* [Your task]
Read through the data and report every line in which the word "Identify" occurs.

* [Data section]
***
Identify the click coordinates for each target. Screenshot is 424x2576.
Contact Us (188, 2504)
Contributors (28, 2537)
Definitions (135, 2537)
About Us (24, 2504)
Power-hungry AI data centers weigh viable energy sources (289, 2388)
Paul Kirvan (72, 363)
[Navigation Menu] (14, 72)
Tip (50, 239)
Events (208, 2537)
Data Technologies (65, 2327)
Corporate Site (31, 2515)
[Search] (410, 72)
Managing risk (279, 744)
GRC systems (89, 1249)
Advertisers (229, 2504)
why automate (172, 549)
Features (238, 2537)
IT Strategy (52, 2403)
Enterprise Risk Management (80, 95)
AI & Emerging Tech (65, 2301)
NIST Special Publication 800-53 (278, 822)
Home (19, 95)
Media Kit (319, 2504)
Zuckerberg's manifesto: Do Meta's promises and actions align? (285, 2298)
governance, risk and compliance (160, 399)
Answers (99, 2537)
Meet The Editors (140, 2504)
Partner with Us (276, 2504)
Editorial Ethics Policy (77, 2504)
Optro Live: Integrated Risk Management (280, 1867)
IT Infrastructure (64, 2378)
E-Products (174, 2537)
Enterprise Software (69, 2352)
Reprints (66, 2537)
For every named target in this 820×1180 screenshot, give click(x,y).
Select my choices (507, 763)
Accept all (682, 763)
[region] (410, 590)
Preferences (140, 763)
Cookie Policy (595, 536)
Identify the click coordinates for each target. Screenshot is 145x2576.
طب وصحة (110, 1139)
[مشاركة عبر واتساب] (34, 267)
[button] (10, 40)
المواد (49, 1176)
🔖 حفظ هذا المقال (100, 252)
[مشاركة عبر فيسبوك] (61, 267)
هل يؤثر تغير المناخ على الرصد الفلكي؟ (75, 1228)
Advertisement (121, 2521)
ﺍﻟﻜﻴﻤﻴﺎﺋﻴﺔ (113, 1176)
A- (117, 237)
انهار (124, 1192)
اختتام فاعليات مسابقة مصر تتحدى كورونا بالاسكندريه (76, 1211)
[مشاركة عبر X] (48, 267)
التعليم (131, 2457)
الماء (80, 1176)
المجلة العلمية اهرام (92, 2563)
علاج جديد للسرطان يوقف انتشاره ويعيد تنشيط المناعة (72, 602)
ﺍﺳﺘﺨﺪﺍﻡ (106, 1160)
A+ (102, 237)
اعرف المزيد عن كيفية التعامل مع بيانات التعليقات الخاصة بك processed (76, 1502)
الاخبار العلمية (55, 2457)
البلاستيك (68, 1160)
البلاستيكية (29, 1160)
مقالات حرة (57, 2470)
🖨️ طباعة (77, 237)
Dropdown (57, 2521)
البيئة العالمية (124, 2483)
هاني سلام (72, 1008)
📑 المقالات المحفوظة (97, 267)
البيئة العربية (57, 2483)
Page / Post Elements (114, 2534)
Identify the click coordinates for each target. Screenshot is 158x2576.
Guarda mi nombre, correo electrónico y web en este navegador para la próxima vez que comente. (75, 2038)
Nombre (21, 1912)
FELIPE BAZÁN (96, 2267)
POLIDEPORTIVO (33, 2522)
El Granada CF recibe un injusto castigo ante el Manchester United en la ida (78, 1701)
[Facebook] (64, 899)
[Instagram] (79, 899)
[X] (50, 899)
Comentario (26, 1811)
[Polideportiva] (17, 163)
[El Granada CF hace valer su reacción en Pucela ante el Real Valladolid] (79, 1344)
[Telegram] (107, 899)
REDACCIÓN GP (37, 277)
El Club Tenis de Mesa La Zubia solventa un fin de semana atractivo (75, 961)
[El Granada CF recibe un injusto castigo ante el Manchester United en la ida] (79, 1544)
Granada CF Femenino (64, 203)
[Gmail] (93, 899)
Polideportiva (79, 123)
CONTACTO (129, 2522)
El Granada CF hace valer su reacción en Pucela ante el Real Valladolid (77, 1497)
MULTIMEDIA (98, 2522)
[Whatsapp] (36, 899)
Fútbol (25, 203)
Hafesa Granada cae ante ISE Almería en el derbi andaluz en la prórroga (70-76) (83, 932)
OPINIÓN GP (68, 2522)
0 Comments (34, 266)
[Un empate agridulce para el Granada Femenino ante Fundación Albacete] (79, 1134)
***
* [Answer space]
Identify the click coordinates for each target. Screenshot is 424x2576.
Identify the click coordinates for each target. Screenshot is 145x2576.
Identify the click coordinates for each target. Screenshot is 158x2576.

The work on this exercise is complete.